(Entrées de la collection)
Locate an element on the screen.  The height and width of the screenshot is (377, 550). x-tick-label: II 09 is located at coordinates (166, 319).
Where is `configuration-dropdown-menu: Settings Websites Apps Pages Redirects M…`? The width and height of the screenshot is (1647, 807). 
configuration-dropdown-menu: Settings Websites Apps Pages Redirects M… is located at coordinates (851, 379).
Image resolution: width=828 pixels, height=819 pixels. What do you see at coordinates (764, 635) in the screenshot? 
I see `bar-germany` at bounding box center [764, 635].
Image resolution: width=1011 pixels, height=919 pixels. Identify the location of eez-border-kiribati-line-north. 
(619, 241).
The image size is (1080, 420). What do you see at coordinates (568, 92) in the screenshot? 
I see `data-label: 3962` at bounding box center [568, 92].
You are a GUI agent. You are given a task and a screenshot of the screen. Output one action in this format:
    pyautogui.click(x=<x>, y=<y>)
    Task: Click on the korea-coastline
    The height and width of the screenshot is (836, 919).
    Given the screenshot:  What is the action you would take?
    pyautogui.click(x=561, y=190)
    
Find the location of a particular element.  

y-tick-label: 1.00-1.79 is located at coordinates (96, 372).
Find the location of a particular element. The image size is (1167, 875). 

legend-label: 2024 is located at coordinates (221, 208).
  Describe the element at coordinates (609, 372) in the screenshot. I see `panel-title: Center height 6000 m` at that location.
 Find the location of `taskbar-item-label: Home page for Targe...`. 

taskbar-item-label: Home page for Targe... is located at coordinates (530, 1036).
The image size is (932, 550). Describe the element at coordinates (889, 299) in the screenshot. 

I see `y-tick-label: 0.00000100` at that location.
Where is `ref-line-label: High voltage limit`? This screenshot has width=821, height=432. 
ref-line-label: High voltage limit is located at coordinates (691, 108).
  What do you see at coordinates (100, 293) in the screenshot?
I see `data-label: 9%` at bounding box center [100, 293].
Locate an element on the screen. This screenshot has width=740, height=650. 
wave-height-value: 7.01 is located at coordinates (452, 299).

Travail demandé:
Rassemblez toutes les lignes des données ci-dessus qui contiennent la chaîne « menu », en tenant compte de la casse.

Résultat obtenu:
Where is `configuration-dropdown-menu: Settings Websites Apps Pages Redirects M…`? The width and height of the screenshot is (1647, 807). 
configuration-dropdown-menu: Settings Websites Apps Pages Redirects M… is located at coordinates (851, 379).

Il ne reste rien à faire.